The ringtail is found in southern California, Colorado, eastern Kansas, Oklahoma, Oregon, Arizona, New Mexico, southern Nevada, Texas, Utah and throughout northern and central Mexico. Its distribution overlaps that of B. sumichrasti in the Mexican states of Guerrero, Oaxaca and Veracruz. It is found in rocky, desert as its habitat, where it nests in the hollows of trees or abandoned wooden structures. The ringtail is the state mammal of Arizona. It is also found in the Great Basin Desert. The Great Basin desert covers most of Nevada and over half of Utah, as well as parts of California, Idaho, and Oregon. The ringtail prefers to live in rocky habitats associated with water. These areas can include riparian canyons, caves, and mine shafts.
The ankle joint is flexible and able to rotate over 180 degrees, a trait helping make it an agile climber. Their considerable tail provides balance for negotiating narrow ledges and limbs, even allowing them to reverse directions by performing a cartwheel. Ringtails also can ascend narrow passages by stemming (pressing all feet on one wall and their back against the other or pressing both right feet on one wall and both left feet on the other), and wider cracks or openings by ricocheting between the walls.
Much like the common raccoon, the ringtail is nocturnal and solitary. But it is timid and seen much more rarely than raccoons. It is omnivorous, eating fruits, berries, insects, lizards, small rodents, and birds. Foxes, coyotes, raccoons and bobcats will prey upon ringtails. Hawks and Owls may attack the young. They produce a variety of sounds, including clicks and chatters reminiscent of raccoons. A typical call is a very loud, plaintive bark. As adults, these mammals lead solitary lives, generally coming together only to mate.
Ringtails mate in the spring. The gestation period is 45–50 days, during which the male will procure food for the female. There will be 2-4 cubs in a litter. The cubs open their eyes after a month, and will hunt for themselves after four months. They reach sexual maturity at ten months. The ringtail’s lifespan in the wild is about seven years.

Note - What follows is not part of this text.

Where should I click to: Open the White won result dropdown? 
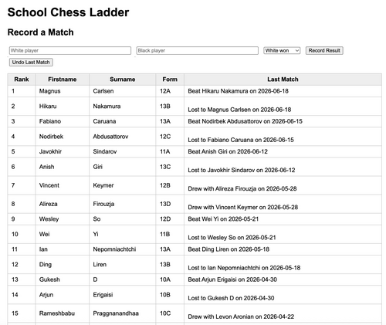coord(282,50)
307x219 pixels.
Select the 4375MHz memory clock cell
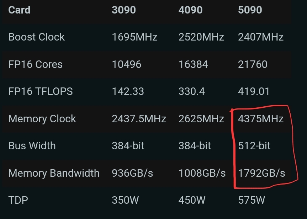pyautogui.click(x=261, y=119)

The ringtail is said to be easily tamed, and can make an affectionate pet and effective mouser. Miners and settlers once kept pet ringtails to keep their cabins free of vermin; hence, the common name of “miner’s cat” (though in fact the ringtail is no more cat than it is civet). The ringtails would move into the miners’ and settlers’ encampments and become accepted by humans in much the same way that some early domestic cats were theorized to have done. At least one biologist in Oregon has joked that the ringtail is one of two species— the domestic cat and the ringtail— that thus “domesticated humans” due of that pattern of behavior.